Texas Terri has been compared to Wendy O. Williams and others by the music press. Like Williams, she has developed a reputation for wild, scantily clad stage antics including regular performances where she would rip off her shirt to only be censored by electrical tape reading 'TXT' (her preferred shortening of her name). She also performed in black underwear, and even on occasion early on completely nude.

Laird grew up in Fort Worth, Texas, and claims to have spent time in front of the mirror practicing to be a rock star from as young as six years old.

In Hollywood, California, in 1984 she formed the rock band The Killer Crows. After their break-up and a three-year break she formed Texas Terri & The Stiff Ones with Don "Demon Boy" Cilurso who became her song writing partner. They released one album in 1998 Eat Shit on the Burning Tree label. Eat Shit has subsequently been re-released twice as Eat Shit +1 and more recently Eat Shit +4, the + number signifying the number of bonus tracks on each re-release.

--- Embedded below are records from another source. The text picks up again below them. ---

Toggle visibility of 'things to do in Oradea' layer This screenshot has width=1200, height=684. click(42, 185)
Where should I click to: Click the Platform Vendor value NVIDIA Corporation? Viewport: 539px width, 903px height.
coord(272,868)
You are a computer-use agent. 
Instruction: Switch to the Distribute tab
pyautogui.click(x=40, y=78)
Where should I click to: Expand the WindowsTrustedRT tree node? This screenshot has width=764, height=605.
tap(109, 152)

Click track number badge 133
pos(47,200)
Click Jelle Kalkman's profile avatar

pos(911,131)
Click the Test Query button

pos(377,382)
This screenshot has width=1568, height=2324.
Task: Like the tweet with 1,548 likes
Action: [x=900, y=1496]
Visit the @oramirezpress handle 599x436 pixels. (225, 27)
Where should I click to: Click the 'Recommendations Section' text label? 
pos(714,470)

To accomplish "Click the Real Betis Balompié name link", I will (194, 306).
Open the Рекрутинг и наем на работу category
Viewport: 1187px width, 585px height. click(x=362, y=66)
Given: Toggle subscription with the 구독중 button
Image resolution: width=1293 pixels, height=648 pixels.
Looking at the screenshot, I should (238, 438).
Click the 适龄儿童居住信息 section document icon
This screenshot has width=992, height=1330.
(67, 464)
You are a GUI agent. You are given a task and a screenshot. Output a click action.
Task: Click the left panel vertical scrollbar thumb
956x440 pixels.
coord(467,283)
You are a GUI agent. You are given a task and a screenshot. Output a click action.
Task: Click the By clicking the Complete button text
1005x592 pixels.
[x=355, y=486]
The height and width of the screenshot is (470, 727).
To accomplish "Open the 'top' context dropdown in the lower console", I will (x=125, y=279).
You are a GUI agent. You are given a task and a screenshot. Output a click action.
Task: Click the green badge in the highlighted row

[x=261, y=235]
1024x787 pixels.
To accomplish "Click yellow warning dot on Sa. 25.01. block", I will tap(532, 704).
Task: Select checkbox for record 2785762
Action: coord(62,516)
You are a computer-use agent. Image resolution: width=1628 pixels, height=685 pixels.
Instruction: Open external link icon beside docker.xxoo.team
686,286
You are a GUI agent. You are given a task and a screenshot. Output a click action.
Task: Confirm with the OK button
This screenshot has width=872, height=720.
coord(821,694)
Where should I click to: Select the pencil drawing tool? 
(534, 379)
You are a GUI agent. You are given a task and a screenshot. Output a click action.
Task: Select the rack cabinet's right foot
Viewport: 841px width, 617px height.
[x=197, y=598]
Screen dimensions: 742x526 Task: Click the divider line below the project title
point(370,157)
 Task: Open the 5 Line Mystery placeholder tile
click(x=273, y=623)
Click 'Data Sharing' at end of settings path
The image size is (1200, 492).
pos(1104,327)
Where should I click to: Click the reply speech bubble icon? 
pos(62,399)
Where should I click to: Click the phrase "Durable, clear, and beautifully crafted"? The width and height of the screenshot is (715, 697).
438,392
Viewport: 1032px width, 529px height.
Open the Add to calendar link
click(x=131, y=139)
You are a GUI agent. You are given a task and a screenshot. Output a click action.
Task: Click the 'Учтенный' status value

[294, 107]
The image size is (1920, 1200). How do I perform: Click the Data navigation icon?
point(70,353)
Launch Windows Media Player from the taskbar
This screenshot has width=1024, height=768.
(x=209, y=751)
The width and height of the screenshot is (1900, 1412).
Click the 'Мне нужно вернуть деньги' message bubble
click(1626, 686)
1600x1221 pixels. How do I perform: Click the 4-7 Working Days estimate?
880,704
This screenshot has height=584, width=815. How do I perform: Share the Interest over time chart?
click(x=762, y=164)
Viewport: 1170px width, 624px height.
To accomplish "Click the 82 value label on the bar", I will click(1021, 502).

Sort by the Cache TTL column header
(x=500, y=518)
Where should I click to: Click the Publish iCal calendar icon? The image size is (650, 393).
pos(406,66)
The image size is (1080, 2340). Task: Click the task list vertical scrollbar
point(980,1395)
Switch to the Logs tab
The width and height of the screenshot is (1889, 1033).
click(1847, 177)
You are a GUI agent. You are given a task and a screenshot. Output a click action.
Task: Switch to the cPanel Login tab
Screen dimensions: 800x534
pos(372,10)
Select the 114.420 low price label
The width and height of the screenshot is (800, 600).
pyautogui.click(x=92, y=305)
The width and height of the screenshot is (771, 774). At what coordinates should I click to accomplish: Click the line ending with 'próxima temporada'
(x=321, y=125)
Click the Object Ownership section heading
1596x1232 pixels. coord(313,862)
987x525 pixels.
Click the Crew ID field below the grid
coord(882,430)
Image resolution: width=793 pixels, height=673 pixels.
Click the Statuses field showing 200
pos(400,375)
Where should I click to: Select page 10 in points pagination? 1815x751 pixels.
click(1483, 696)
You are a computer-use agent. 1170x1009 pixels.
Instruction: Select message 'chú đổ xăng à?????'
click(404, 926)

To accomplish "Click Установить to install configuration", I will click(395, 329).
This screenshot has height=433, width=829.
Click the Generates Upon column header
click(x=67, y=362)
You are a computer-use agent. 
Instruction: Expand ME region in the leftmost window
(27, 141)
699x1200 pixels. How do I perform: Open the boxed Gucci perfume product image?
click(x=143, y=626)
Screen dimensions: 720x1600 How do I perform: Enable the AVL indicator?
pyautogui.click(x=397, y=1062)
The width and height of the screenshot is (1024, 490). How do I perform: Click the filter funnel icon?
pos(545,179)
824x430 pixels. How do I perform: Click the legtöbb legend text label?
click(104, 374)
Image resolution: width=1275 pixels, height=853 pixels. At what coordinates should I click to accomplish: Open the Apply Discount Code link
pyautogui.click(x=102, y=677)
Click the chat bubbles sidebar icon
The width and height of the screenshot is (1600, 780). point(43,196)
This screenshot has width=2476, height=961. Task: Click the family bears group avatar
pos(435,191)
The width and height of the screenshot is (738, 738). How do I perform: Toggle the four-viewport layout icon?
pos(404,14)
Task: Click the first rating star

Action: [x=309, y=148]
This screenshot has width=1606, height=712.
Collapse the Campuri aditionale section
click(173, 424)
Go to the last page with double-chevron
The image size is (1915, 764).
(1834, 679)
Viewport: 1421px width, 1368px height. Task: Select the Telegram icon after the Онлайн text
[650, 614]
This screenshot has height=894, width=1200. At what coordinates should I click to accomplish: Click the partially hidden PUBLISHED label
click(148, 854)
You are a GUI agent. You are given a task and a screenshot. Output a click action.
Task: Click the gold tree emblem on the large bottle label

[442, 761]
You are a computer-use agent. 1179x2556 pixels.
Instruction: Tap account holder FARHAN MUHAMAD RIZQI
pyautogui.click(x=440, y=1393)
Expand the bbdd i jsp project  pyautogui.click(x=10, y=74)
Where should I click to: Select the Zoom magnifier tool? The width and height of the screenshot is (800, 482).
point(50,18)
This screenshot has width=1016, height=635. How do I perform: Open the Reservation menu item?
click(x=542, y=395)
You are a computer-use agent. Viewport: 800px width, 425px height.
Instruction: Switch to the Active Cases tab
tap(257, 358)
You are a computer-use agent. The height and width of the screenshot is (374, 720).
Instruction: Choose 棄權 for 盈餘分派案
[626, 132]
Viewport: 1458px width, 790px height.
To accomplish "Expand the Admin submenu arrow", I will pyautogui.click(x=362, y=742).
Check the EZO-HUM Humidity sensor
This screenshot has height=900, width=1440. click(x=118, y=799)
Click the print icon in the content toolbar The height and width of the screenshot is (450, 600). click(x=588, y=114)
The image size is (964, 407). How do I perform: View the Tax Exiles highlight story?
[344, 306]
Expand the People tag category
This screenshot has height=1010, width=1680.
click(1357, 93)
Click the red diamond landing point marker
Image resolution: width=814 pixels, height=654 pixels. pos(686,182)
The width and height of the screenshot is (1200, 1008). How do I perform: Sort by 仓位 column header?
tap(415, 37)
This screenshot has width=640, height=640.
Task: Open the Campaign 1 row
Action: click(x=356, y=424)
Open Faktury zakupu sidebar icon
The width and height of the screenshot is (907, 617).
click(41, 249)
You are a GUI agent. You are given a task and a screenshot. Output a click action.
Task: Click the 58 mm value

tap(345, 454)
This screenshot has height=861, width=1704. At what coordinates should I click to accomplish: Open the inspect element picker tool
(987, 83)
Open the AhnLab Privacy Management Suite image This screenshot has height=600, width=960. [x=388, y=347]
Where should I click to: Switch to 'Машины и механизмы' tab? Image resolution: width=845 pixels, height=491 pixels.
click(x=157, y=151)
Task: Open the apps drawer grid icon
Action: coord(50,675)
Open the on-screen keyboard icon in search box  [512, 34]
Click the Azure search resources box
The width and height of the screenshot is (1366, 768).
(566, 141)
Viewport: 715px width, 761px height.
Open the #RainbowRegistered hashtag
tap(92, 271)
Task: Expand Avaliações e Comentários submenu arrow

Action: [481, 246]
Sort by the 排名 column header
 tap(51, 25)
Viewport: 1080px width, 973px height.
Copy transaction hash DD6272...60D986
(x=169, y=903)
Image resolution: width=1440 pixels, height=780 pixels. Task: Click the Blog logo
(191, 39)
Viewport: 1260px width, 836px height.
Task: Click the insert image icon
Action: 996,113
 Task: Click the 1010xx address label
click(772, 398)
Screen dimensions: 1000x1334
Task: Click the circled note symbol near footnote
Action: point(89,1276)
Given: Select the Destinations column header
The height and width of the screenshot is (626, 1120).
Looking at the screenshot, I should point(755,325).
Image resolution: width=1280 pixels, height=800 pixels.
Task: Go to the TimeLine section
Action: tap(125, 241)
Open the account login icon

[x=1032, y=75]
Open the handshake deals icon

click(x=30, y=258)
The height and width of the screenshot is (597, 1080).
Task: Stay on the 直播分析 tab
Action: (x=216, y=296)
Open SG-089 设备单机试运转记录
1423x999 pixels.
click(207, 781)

The band achieved a sizable cult status in America and Europe over the course of their six years together.

When Cilurso left the band because of 'personal problems', Texas Terri chose to change the name to 'Texas Terri Bomb!'. Under this name she has released the Your Lips...My Ass! album which was produced by remounted rock producer Jack Douglas, and featured a guest appearance by Wayne Kramer of the MC5 (though she claims she originally wanted Lemmy Kilmister to appear on the track).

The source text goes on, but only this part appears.